Each line below should be quoted exactly, please.
(INPUT MATERIAL)
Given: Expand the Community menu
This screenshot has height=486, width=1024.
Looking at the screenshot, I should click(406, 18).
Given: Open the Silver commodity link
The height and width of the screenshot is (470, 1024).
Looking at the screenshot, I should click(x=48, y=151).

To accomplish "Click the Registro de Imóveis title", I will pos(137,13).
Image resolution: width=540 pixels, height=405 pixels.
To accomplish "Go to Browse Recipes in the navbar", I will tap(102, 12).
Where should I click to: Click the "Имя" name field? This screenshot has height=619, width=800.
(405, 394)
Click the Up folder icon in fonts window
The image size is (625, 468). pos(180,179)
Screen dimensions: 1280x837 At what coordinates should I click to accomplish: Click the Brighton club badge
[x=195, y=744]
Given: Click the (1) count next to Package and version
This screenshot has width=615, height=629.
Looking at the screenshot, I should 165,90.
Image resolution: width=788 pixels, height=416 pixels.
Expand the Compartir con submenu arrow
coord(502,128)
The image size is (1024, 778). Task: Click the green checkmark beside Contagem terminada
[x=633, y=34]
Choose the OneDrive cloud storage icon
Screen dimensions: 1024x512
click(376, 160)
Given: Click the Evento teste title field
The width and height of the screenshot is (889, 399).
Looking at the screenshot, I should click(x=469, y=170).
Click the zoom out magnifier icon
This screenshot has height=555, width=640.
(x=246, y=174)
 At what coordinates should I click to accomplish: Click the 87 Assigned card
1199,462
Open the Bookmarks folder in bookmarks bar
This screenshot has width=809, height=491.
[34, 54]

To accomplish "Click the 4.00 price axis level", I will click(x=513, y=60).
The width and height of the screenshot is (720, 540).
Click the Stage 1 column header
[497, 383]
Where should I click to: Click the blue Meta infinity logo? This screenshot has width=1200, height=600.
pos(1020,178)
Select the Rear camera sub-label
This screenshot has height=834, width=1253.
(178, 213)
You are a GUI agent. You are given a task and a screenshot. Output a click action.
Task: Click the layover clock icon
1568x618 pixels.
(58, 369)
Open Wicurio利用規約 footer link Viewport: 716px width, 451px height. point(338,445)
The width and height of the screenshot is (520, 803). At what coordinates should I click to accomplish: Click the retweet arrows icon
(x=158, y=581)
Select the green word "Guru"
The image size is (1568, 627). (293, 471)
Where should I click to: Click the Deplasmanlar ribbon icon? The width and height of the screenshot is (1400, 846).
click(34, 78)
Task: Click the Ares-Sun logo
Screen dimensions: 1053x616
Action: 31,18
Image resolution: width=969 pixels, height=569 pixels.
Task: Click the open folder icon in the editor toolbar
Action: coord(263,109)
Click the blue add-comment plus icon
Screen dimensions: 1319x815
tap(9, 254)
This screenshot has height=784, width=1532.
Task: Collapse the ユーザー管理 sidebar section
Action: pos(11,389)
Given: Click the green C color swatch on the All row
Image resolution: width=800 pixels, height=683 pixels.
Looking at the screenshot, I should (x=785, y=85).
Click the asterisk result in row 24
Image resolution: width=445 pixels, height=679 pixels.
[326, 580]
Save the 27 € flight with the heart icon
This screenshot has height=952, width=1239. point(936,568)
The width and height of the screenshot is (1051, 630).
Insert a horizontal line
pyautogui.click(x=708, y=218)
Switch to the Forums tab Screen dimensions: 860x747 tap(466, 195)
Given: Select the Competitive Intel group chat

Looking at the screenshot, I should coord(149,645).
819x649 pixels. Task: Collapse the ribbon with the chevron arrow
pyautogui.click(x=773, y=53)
(End INPUT MATERIAL)
## EXERCISE SOLUTION
Given: Expand the Community menu
This screenshot has height=486, width=1024.
Looking at the screenshot, I should click(406, 18).
Given: Open the Silver commodity link
The height and width of the screenshot is (470, 1024).
Looking at the screenshot, I should click(x=48, y=151).

To accomplish "Click the Registro de Imóveis title", I will pos(137,13).
Image resolution: width=540 pixels, height=405 pixels.
To accomplish "Go to Browse Recipes in the navbar", I will tap(102, 12).
Where should I click to: Click the "Имя" name field? This screenshot has height=619, width=800.
(405, 394)
Click the Up folder icon in fonts window
The image size is (625, 468). pos(180,179)
Screen dimensions: 1280x837 At what coordinates should I click to accomplish: Click the Brighton club badge
[x=195, y=744]
Given: Click the (1) count next to Package and version
This screenshot has width=615, height=629.
Looking at the screenshot, I should 165,90.
Image resolution: width=788 pixels, height=416 pixels.
Expand the Compartir con submenu arrow
coord(502,128)
The image size is (1024, 778). Task: Click the green checkmark beside Contagem terminada
[x=633, y=34]
Choose the OneDrive cloud storage icon
Screen dimensions: 1024x512
click(376, 160)
Given: Click the Evento teste title field
The width and height of the screenshot is (889, 399).
Looking at the screenshot, I should click(x=469, y=170).
Click the zoom out magnifier icon
This screenshot has height=555, width=640.
(x=246, y=174)
 At what coordinates should I click to accomplish: Click the 87 Assigned card
1199,462
Open the Bookmarks folder in bookmarks bar
This screenshot has width=809, height=491.
[34, 54]

To accomplish "Click the 4.00 price axis level", I will click(x=513, y=60).
The width and height of the screenshot is (720, 540).
Click the Stage 1 column header
[497, 383]
Where should I click to: Click the blue Meta infinity logo? This screenshot has width=1200, height=600.
pos(1020,178)
Select the Rear camera sub-label
This screenshot has height=834, width=1253.
(178, 213)
You are a GUI agent. You are given a task and a screenshot. Output a click action.
Task: Click the layover clock icon
1568x618 pixels.
(58, 369)
Open Wicurio利用規約 footer link Viewport: 716px width, 451px height. point(338,445)
The width and height of the screenshot is (520, 803). At what coordinates should I click to accomplish: Click the retweet arrows icon
(x=158, y=581)
Select the green word "Guru"
The image size is (1568, 627). (293, 471)
Where should I click to: Click the Deplasmanlar ribbon icon? The width and height of the screenshot is (1400, 846).
click(34, 78)
Task: Click the Ares-Sun logo
Screen dimensions: 1053x616
Action: 31,18
Image resolution: width=969 pixels, height=569 pixels.
Task: Click the open folder icon in the editor toolbar
Action: coord(263,109)
Click the blue add-comment plus icon
Screen dimensions: 1319x815
tap(9, 254)
This screenshot has height=784, width=1532.
Task: Collapse the ユーザー管理 sidebar section
Action: pos(11,389)
Given: Click the green C color swatch on the All row
Image resolution: width=800 pixels, height=683 pixels.
Looking at the screenshot, I should (x=785, y=85).
Click the asterisk result in row 24
Image resolution: width=445 pixels, height=679 pixels.
[326, 580]
Save the 27 € flight with the heart icon
This screenshot has height=952, width=1239. point(936,568)
The width and height of the screenshot is (1051, 630).
Insert a horizontal line
pyautogui.click(x=708, y=218)
Switch to the Forums tab Screen dimensions: 860x747 tap(466, 195)
Given: Select the Competitive Intel group chat

Looking at the screenshot, I should coord(149,645).
819x649 pixels. Task: Collapse the ribbon with the chevron arrow
pyautogui.click(x=773, y=53)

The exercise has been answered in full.